If someone has a clue what could be happening and wants to dive into it, be my guest, I give up. Here are backtraces of the more interesting threads and some notes. Otherwise this may be closed just as a note for the future, that this is a thing that could potentially happen and we don't really know why.
thread 1: "lmms" (user interface)
#0 0x00007f9e841a8db5 in futex_wait_cancelable (private=0, expected=0, futex_word=0x55fff5d966c4) at ../sysdeps/unix/sysv/linux/futex-internal.h:88
#1 0x00007f9e841a8db5 in __pthread_cond_wait_common (abstime=0x0, mutex=0x55fff5d96670, cond=0x55fff5d96698) at pthread_cond_wait.c:502
#2 0x00007f9e841a8db5 in __pthread_cond_wait (cond=0x55fff5d96698, mutex=0x55fff5d96670) at pthread_cond_wait.c:655
#3 0x00007f9e81cab21b in QWaitCondition::wait(QMutex*, unsigned long) () at /lib/x86_64-linux-gnu/libQt5Core.so.5
#4 0x000055fff389b3bd in Mixer::requestChangeInModel() ()
#5 0x000055fff3a0ee89 in InstrumentTrack::processInEvent(MidiEvent const&, TimePos const&, int) ()
#6 0x000055fff395cd0a in PianoView::mouseMoveEvent(QMouseEvent*) ()
#7 0x00007f9e83ce04d8 in QWidget::event(QEvent*) () at /lib/x86_64-linux-gnu/libQt5Widgets.so.5
...
- Mixer::requestChangeInModel() is waiting in m_changesRequestCondition.wait( &m_waitChangesMutex );
- i.e. waiting for the current buffer to finish processing
- InstrumentTrack::processInEvent() did not lock anything before that
- neither did PianoView::mouseMoveEvent()
- the rest is Qt stuff
threads 7, 8, 9: mixer workers
#0 0x00007f9e841a8db5 in futex_wait_cancelable (private=0, expected=0, futex_word=0x55fff5dcdc10) at ../sysdeps/unix/sysv/linux/futex-internal.h:88
#1 0x00007f9e841a8db5 in __pthread_cond_wait_common (abstime=0x0, mutex=0x55fff5dcdbc0, cond=0x55fff5dcdbe8) at pthread_cond_wait.c:502
#2 0x00007f9e841a8db5 in __pthread_cond_wait (cond=0x55fff5dcdbe8, mutex=0x55fff5dcdbc0) at pthread_cond_wait.c:655
#3 0x00007f9e81cab21b in QWaitCondition::wait(QMutex*, unsigned long) () at /lib/x86_64-linux-gnu/libQt5Core.so.5
#4 0x000055fff38a0eb7 in MixerWorkerThread::run() ()
...
- waiting for something to do at queueReadyWaitCond->wait( &m );
thread 11: mixer output
#0 0x00007f9e819350b9 in syscall () at ../sysdeps/unix/sysv/linux/x86_64/syscall.S:38
#1 0x00007f9e81c9d9d5 in QBasicMutex::lockInternal() () at /lib/x86_64-linux-gnu/libQt5Core.so.5
#2 0x00007f9e81c9dcd3 in () at /lib/x86_64-linux-gnu/libQt5Core.so.5
#3 0x000055fff382d536 in AutomationPattern::valueAt(TimePos const&) const ()

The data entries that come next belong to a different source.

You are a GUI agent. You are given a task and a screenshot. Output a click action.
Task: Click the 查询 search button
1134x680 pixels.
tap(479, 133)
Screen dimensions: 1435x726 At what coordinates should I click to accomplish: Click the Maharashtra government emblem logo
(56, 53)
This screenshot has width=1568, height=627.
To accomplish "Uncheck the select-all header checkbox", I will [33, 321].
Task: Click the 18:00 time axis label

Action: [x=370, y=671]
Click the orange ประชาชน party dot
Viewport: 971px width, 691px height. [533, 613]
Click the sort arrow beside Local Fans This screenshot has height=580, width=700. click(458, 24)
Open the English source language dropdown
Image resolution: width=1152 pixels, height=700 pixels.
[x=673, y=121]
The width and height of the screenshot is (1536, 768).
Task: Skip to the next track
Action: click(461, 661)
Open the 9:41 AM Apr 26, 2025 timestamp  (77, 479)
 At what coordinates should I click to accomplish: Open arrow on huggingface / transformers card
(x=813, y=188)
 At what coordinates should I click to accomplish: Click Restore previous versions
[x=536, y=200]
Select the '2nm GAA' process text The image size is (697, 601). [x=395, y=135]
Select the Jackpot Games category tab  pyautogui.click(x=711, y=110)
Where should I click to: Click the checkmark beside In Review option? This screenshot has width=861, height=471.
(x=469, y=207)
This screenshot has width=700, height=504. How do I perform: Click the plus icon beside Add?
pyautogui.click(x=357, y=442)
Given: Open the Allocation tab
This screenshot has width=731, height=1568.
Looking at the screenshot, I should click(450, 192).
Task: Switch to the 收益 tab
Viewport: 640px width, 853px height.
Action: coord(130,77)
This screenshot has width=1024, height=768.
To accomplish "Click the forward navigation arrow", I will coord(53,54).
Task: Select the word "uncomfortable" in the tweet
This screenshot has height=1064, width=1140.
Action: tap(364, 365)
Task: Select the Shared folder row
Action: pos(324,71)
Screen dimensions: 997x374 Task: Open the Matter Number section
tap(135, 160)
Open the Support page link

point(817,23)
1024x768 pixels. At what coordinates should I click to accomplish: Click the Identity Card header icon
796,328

#4 0x000055fff38a525e in NotePlayHandle::processTimePos(TimePos const&) ()
#5 0x000055fff3a0d295 in InstrumentTrack::play(TimePos const&, short, int, int) ()
#6 0x000055fff383babd in BBTrackContainer::play(TimePos, short, int, int) ()
#7 0x000055fff3a08ec7 in BBTrack::play(TimePos const&, short, int, int) ()
#8 0x000055fff38d819f in Song::processNextBuffer() ()
#9 0x000055fff389df98 in Mixer::renderNextBuffer() ()
#10 0x000055fff389e494 in Mixer::fifoWriter::run() ()
...
- AutomationPattern::valueAt() is stuck at QMutexLocker m(&m_patternMutex);
- and there is no apparent reason why it shouldn't get the lock..
- so someone else must have it.. but the lock is private..
- and AutomationPattern isn't mentioned in any other thread backtrace..
- and the mutex is QMutex::Recursive, so thread 11 can lock it multiple times..
:man_shrugging:
Here is a core dump if anyone feels especially adventurous. core.7936.gz (~1.3 GB when extracted) EDIT: Ah, did not realize the debug symbols are in the binary: lmms.gz (Still, not sure if it can be easily loaded on another machine?)
I can't get any useful information from your core dump. Do you have the full bactrace with all threads?
I will try to export the backtrace once I can make some space to extract the core dump again.. :smile: (Yes, I'm hopeless, I'm almost always on full RAM and full disk, only out-of-space errors can usually force me to sacrifice some files. I should probably get a new drive...)
Here are the backtraces. If I can pull from it anything else that could help, let me know. (The most interesting information would be probably the owner(s) and other internal variables of the problematic mutex, but I wasn't able to get to it.) backtrace.txt
@sakertooth found something similar on discord looking at the VST automation issue.